OK, it seems that a probabilistic swapping argument works (and is simpler than the two other suggestions I made above).

Firstly, by the Bourgain-Sarnak-Ziegler criterion (Proposition 1 in http://terrytao.wordpress.com/2011/11/21/the-bourgain-sarnak-ziegler-orthogonality-criterion/ ), it suffices to show that

$$ \sum_{n \leq x} WS(pn) WS(qn) = o(x)$$

for all fixed distinct primes $p$, $q$, and in the limit $x \to \infty$.

Fix $p,q,x$. We phrase things probabilistically. Let $n$ be a random integer between $1$ and $x$; the objective is to show that

$$ {\bf E} WS(pn) WS(qn) = o(1) \quad\quad (1).$$

The way we will do this is to construct a new random variable $n'$, coupled with $n$, which asymptotically almost surely (i.e. with probability $1-o(1)$) is such that $$ WS(pn) WS(qn) = - WS(pn') WS(qn') \quad\quad (2) $$ aas. Also, the total variation distance between the distribution of $n$ and the distribution of $n'$ will be established to be $o(1)$, so that $$ {\bf E} WS(pn) WS(qn) = {\bf E} WS(pn') WS(qn') + o(1).$$ Putting these facts together will give the claim (1).

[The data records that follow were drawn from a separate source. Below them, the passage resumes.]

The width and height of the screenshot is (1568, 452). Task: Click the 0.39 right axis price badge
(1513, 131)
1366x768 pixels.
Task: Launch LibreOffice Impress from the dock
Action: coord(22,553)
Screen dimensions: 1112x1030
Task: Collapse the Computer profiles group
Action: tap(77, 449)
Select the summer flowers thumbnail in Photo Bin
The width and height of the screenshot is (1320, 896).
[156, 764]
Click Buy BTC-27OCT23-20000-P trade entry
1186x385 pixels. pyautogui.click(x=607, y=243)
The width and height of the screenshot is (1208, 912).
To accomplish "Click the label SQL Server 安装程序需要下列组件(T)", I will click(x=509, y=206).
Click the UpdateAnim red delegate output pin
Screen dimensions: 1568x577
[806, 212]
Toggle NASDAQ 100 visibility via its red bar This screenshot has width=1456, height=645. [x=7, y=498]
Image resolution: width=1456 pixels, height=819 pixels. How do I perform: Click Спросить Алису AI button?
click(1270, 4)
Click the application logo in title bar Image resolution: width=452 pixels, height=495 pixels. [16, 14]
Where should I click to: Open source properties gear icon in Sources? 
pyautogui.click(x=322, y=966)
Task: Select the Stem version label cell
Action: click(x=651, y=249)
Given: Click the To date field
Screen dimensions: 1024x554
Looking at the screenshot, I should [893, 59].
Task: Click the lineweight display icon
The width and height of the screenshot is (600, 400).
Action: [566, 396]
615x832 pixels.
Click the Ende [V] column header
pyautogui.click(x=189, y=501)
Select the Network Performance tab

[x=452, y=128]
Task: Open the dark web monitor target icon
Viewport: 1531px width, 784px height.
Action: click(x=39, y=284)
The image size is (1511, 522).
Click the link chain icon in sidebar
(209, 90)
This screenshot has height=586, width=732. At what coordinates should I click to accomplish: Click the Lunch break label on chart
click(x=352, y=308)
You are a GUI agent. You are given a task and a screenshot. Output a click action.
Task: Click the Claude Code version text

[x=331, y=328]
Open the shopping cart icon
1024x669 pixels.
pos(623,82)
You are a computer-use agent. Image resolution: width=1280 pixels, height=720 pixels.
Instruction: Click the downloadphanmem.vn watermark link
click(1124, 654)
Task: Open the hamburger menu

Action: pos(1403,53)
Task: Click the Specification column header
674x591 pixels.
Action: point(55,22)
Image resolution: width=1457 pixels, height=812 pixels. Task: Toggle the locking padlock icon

It remains to construct $n'$ with the desired properties. For simplicity let us begin with the case when $WS(p) = -WS(q)$. Then to obtain $n'$ from $n$, what one does is scan the binary expansion of $n$ for a block of zeroes of length at least $\ell := 10 \max( \log_2 p, \log_2 q ) + 11$ (say); note from the law of large numbers that there are going to be about $2^{-\ell} \log_2 x$ such blocks aas. We randomly select one of these blocks, and flip the middle zero in this block to a one to create $n'$. A bit of thought (using the long multiplication algorithm) shows that $WS(pn') = WS(pn) WS(p)$ and $WS(qn') = WS(qn) WS(q)$, giving (2) since $WS(p) = -WS(q)$. A rather tedious double counting involving the Chernoff inequality (which I will omit here) also shows that the distribution of n' is within o(1) in total variation to that of n, giving the claim. (The point is that the indegrees and outdegrees of the edit graph connecting potential $n$s to potential $n'$s both concentrate around the same quantity, namely $2^{-\ell} \log_2 x$.)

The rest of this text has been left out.